Melisso de Samos e a sistematização do eleatismo

Melisso nasceu em Samos entre fins do século VI e os primeiros anos do século V a.C. Foi capacitado homem do mar e hábil político. Em 442 a.C., nomeado estratego por seus concida­dãos, derrotou a frota de Péricles. Escreveu um livro Sobre a natureza ou sobre o ser, do qual chegaram até nós alguns fragmentos.

Com uma prosa clara e procedendo com rigor dedutivo, Melisso sistematizou a doutrina eleática, ao mesmo tempo em que a corrigiu em alguns pontos. Em primeiro lugar, afirmou que o ser deve ser “infinito” (e não finito, como dizia Parmênides), porque não tem limites temporais nem espaciais e também porque, se fosse finito, deveria se limitar com um vazio e, portanto, com um não-ser, o que é impossível. Enquanto infinito, o ser também é necessaria­mente imo: “com efeito, se fossem dois, não poderiam ser infinitos, pois um deveria ter seu limite no outro”. Ademais, Melisso quali­ficou esse uno-infinito como “incorpóreo”, não no sentido de que é imaterial, mas de que é privado de qualquer figura que determine os corpos, não podendo, portanto, ter nem mesmo a figura perfeita da esfera, como queria Parmênides. (O conceito de incorpóreo no sentido de imaterial só iria nascer com Platão.)

O segundo ponto em que Melisso corrigiu Parmênides consis­tiu na total eliminação do campo da opinião, com um raciocínio de notável agudeza especulativa, a) As múltiplas coisas que os senti­dos pareceriam atestar existiriam verdadeiramente e o nosso conhecimento sensível seria veraz só com uma condição: que cada uma dessas coisas permanecesse sempre tal como nos apareceu da primeira vez, ou seja, com a condição de que cada uma dessas coisas permanecesse sempre idêntica e imutável como o Ser-Uno. b) No entanto, com base em nosso próprio contíecimento empírico, ao contrário, constatamos que as múltiplas coisas que são objeto de percepção sensível nunca permanecem idênticas, mas sim mudam, se alteram, corrompem-se continuamente, precisamente ao con­trário do que exigiria o estatuto do ser e da verdade, c) Desse modo, há contradição entre aquilo que a razão reconhece como condição absoluta do ser e da verdade, por um lado, e aquilo que os sentidos e a experiência atestam, por outro, d) A contradição é eliminada por Melisso com a firme negação da validade dos sentidos e daquilo que os sentidos proclamam (porque, em substância, os sentidos pro­clamam o não-ser), em total benefício daquilo que é proclamado pela razão, e) Assim, a única realidade é o Ser-Uno: o hipotético múltiplo só poderia existir se pudesse ser como o Ser-Uno, como ele diz expressamente: “Se os muitos existissem, cada qual deles deveria ser como é o Uno.”

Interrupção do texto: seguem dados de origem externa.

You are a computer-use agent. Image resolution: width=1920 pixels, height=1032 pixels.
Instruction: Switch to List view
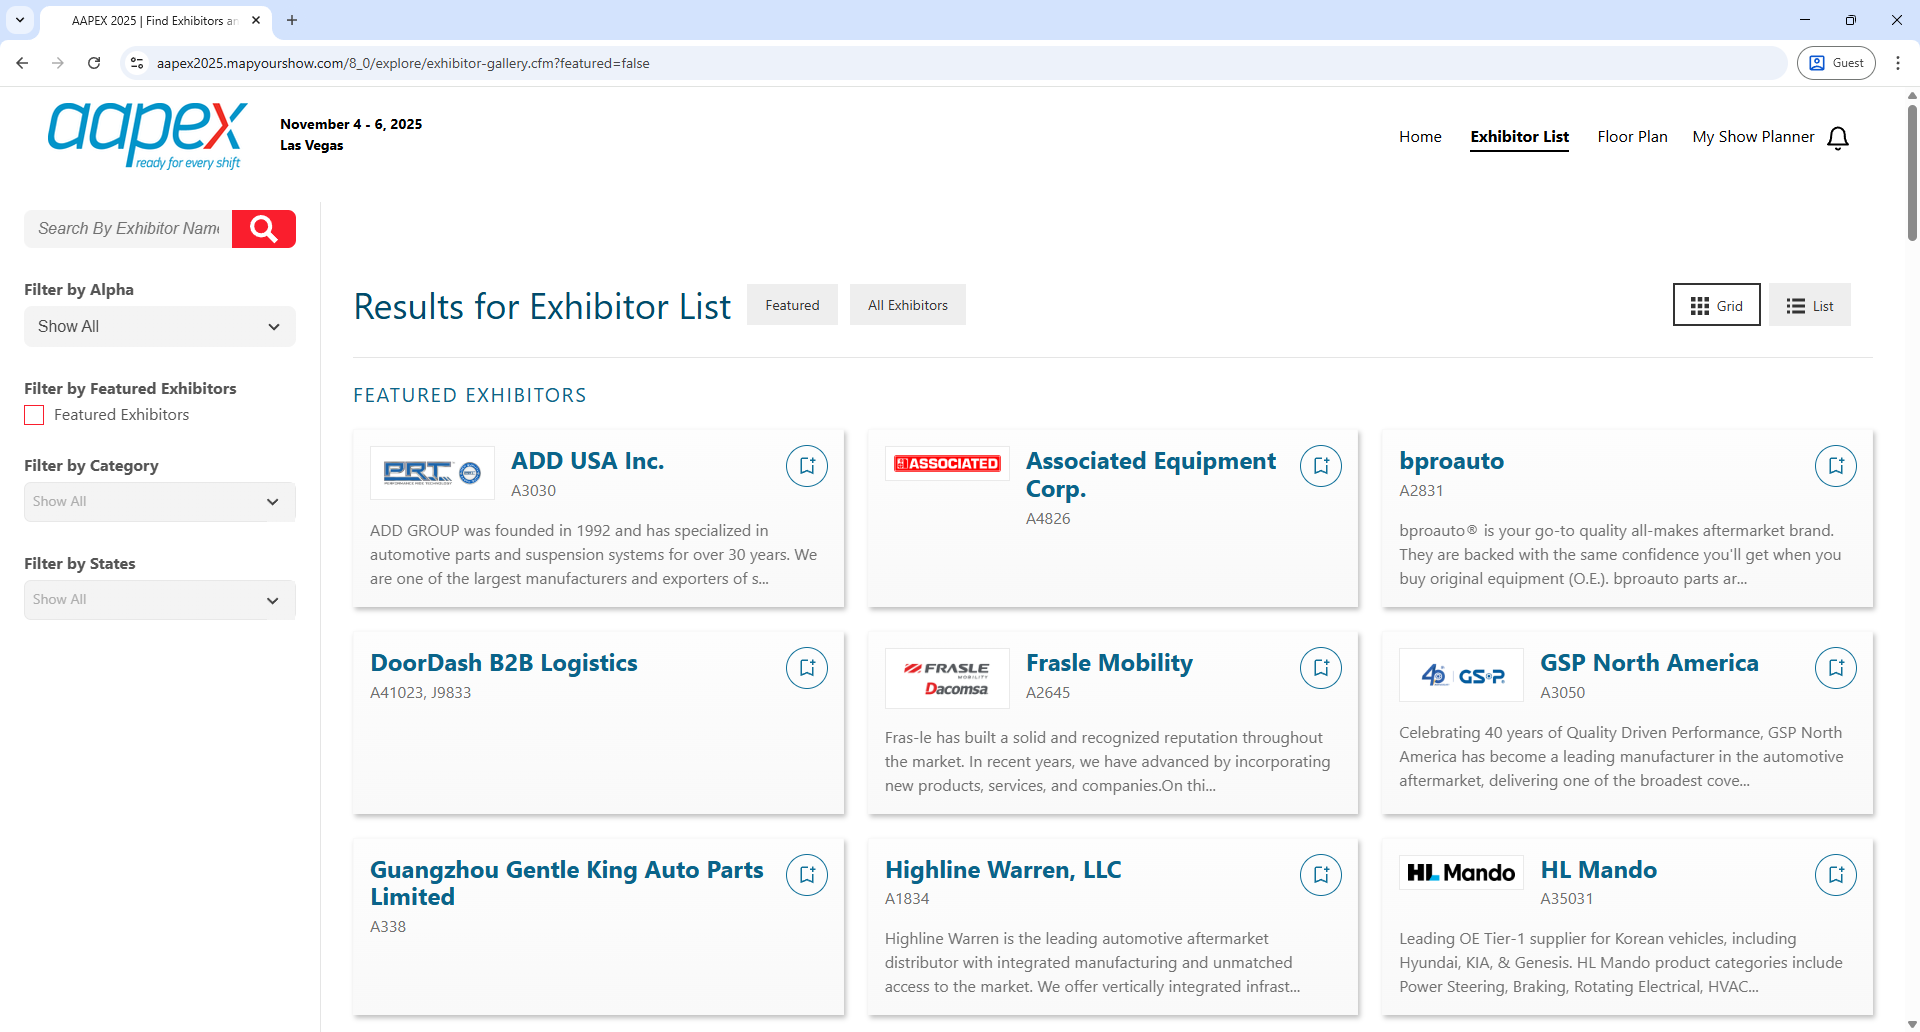click(1810, 304)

Assim, o eleatismo se concluiu com a afirmação de um Ser eterno, infinito, uno, igual, imutável, imóvel, incorpóreo (em sen­tido impreciso) e com a explícita e categórica negação do múltiplo, negando, portanto, o direito dos fenômenos a pretenderem um reconhecimento veraz. Está claro que só um ser privilegiado (Deus) poderia ser como o eleatismo exige, mas não todo ser.

Aristóteles censurou os eleatas por beirarem à loucura, ou seja, por terem exaltado a razão, levando-a a um tal estado de embriaguez, a ponto de ela não querer entender ou reconhecer nada além de si mesma e de sua lei. Isso é, sem dúvida, verdadeiro. Mas também é verdadeiro que o maior esforço da especulação posterior, dos pluralistas a Platão e ao próprio Aristóteles, iria consistir exatamente em procurar corrigir essa “embriaguez” ou “loucura” da razão, procurando reconhecer à razão as suas razões, mas ao mesmo tempo procurando reconhecer também à experiência as suas próprias razões. Em suma, tratava-se de salvar o princípio de Parmênides, mas, ao mesmo tempo, de salvar também os fenô­menos.